Les erreurs qui font échouer un dossier

Les motifs de non-conformité les plus fréquents ne sont pas les plus spectaculaires. Au-delà des fraudes caractérisées, ce sont souvent des anomalies administratives qui invalident un dossier : surmétrages (surfaces déclarées supérieures au réel), erreurs de dates conduisant à des forfaits CEE erronés, chronologie d'engagement non respectée, qualification RGE non valide à la date clé, incohérences entre devis, facture et attestation sur l'honneur, ou caractéristiques techniques inférieures aux seuils de la fiche. Une documentation claire et traçable reste le meilleur moyen d'éviter le rejet. La plupart de ces erreurs sont détectables — et corrigeables — avant le dépôt.

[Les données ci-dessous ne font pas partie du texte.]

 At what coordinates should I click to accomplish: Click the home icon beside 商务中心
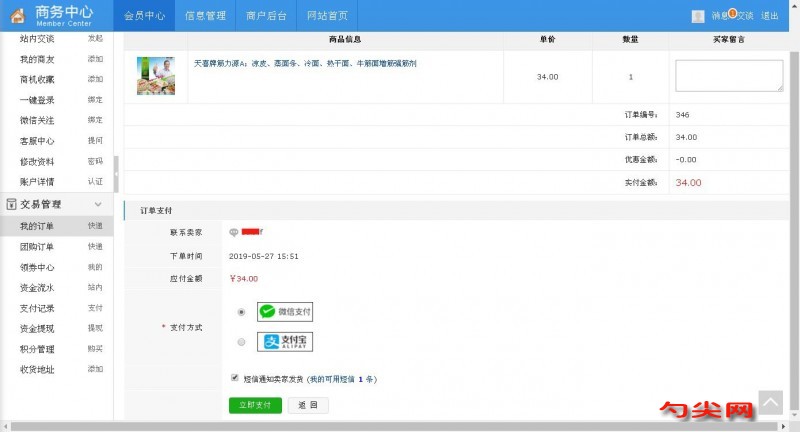tap(16, 16)
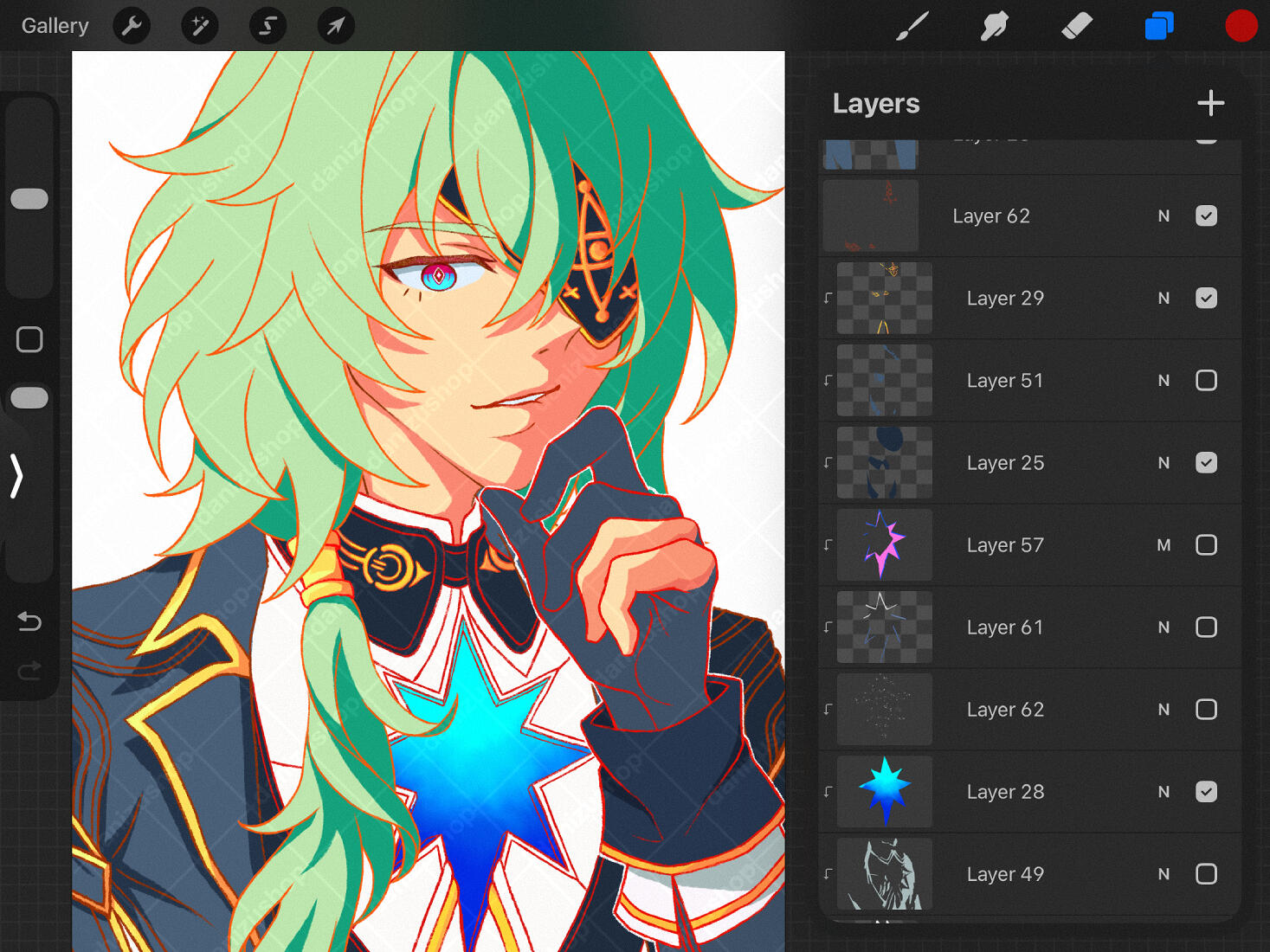Open the active color red swatch
The height and width of the screenshot is (952, 1270).
point(1241,26)
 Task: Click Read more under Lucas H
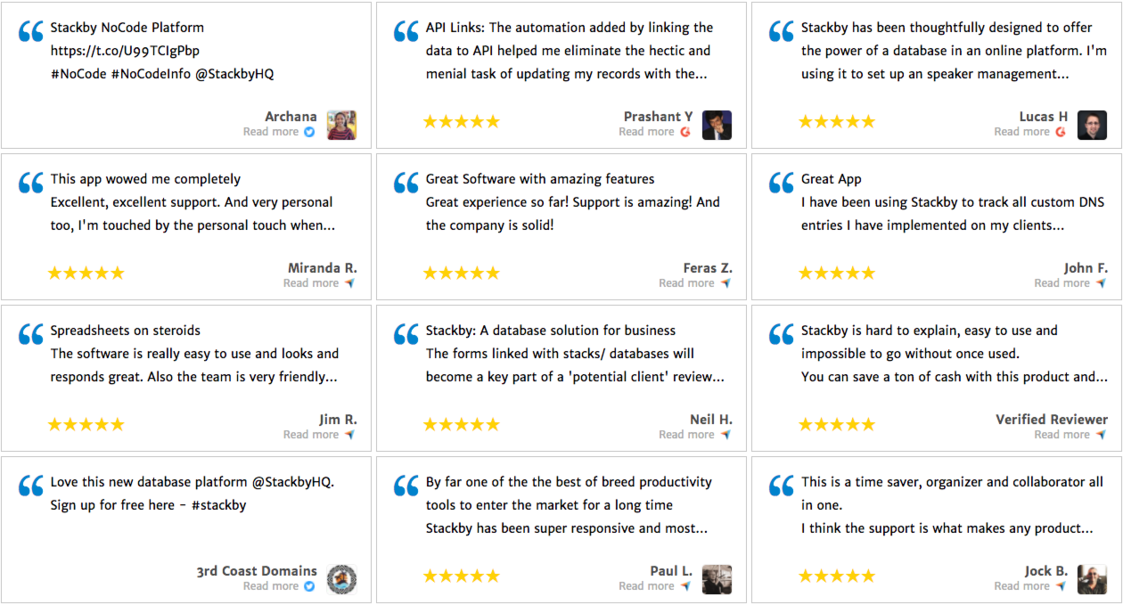tap(1021, 132)
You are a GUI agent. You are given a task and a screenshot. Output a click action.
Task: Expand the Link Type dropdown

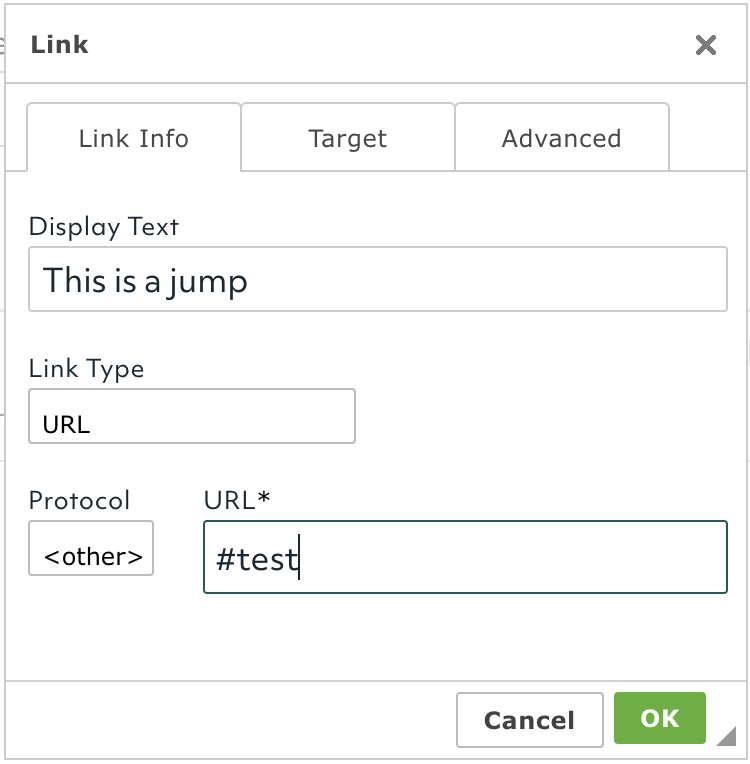point(191,416)
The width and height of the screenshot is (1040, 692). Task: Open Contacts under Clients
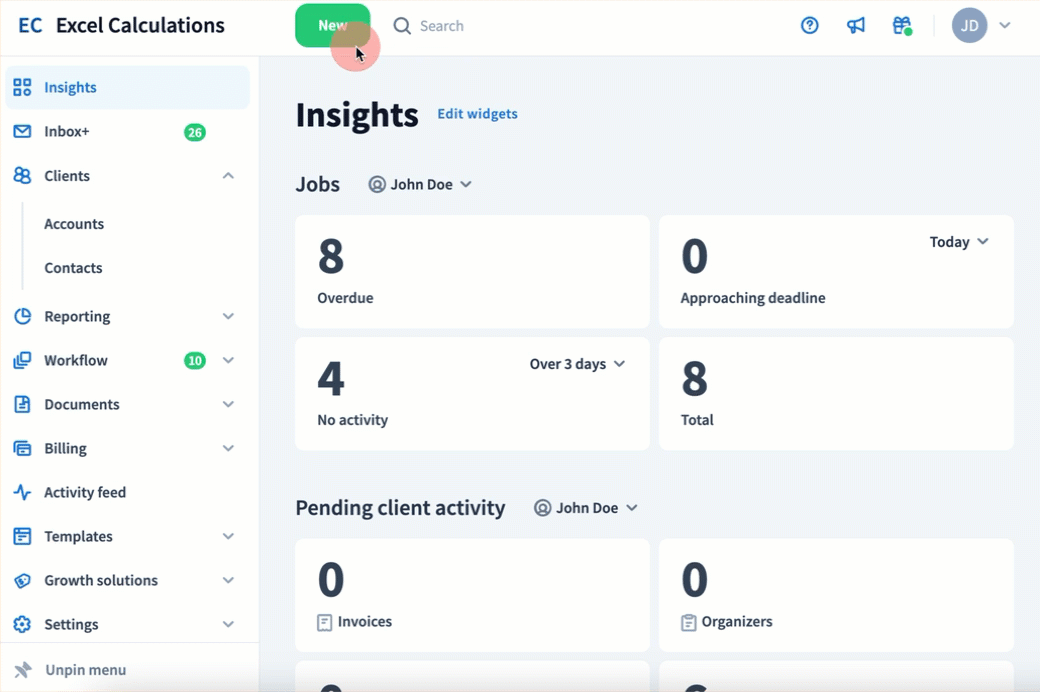pyautogui.click(x=73, y=268)

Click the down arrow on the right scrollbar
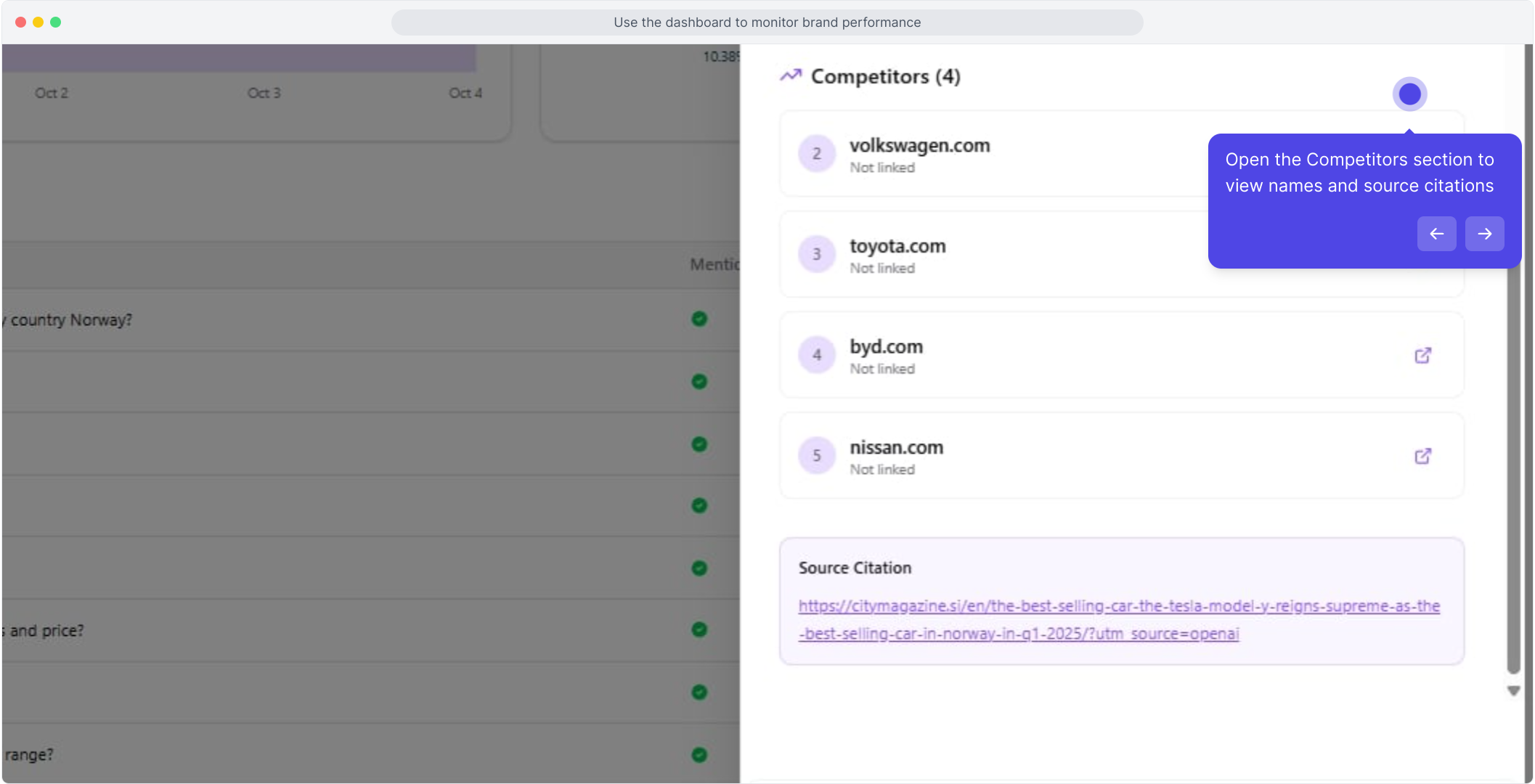1513,691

Comment sécuriser vos dossiers en amont

Face à cette exigence croissante, la meilleure défense est méthodique : vérifier chaque dossier avant dépôt selon les mêmes critères que ceux du contrôleur. Cela suppose de valider la chronologie d'engagement, de confirmer la qualification RGE à la bonne date, de contrôler la cohérence entre les pièces et de vérifier le respect des seuils techniques de la fiche. C'est exactement la fonction d'un vérificateur de conformité CEE : croiser automatiquement ces points, signaler les anomalies, et permettre de ne déposer que des dossiers solides. Dans un dispositif où le taux de non-conformité toléré se resserre chaque année, transformer la conformité en contrôle systématique n'est plus une option, c'est une protection.